= Sergei Vernov =

Soviet physicist

Sergei Nikolaevich Vernov (11 July 1910 – 26 September 1982) was a Russian-Soviet physicist who pioneered the study of primary cosmic rays. He examined cosmic rays initially with high altitude balloons, then with ground observatories and then in space and found patterns in the distribution of ions in latitudinal belts and radiation belts at varying altitudes. Although he was the first to identify these radiation belts, they are better known in the Anglophone scientific world through the work of James van Allen and are termed Van Allen Radiation Belts.

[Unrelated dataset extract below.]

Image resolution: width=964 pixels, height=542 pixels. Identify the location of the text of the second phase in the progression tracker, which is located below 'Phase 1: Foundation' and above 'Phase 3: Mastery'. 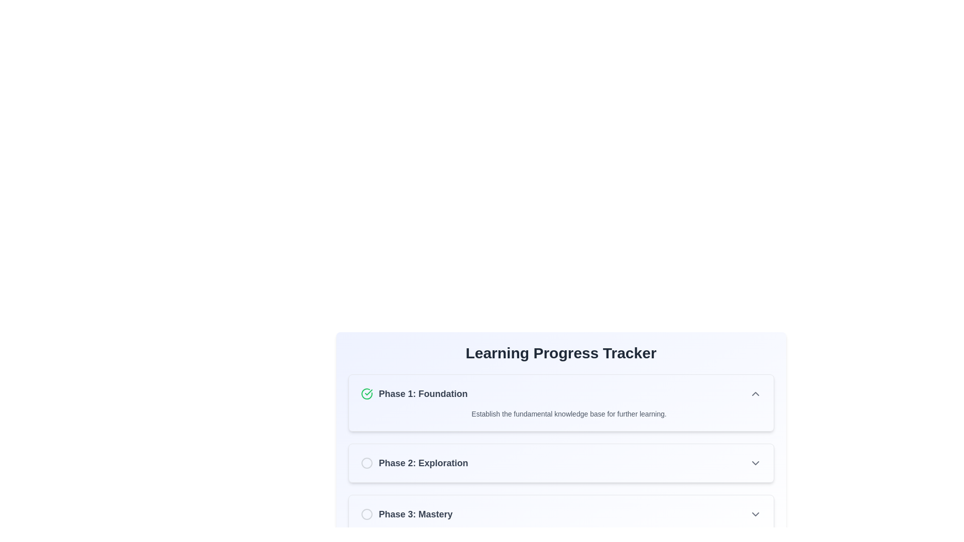
(414, 463).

==Early life and education==
Vernov was born in Sestroretsk, where his father, Nikolai Stepanovich, worked in the postal department, and his mother, Antonina, was a mathematics teacher. He graduated from the Leningrad Polytechnic Institute in 1931 and joined the Radium Institute, where he began to study cosmic rays using radiosondes. He continued these studies and worked on his doctorate under D.V. Skobeltsyn and S.I. Vavilov at the Lebedev Institute of Physics, obtaining his degree in 1939.
==Career==
During the war, he was involved in research at Kazan and returned to Moscow in 1943 to continue studies on cosmic rays. He became an assistant to D.V. Skobeltsyn at the Institute of Nuclear Physics, founded in 1946, and became its director in 1960. He established a long-term detector for ground-level cosmic radiation measurement and confirmed connections between radiation and solar sunspot cycles. He found variations with latitude (a reduction by a fourth at the equator) and the influence of the magnetic field in reducing the production of particle breakdown by cosmic rays. When the Soviet space program began, he started experiments with rockets and used a Geiger–Müller tube to study radiation on the Sputnik 2. His studies of particle interactions made him suspect the existence of particles other than the proton. Along with his students A. E. Chudakov, N. V. Pushkov, and S. S. Dolginov, they established, using measurements aboard satellites, that there were multiple ionized radiation belts between 20-60 thousand kilometres from the centre of the Earth with a trap formed by the magnetic field. These belts were also noticed independently by Van Allen, after whom they are named. The Americans exploded a nuclear bomb, Starfish Prime, at 400 km above Johnston Island in 1962, and this disrupted the inner radiation belts for years. It was thought for a while that the belts were man-made, creations of either country's secret weapons. Vernov and Lebedinsky suggested that the inner belt of protons was produced by nuclear bombardment and breakdown in the outer-belt. Vernov's group also identified the high energy electrons that were capable of destroying satellites.
==Legacy==
A 2014 Russian satellite for the study of radiation was named Vernov.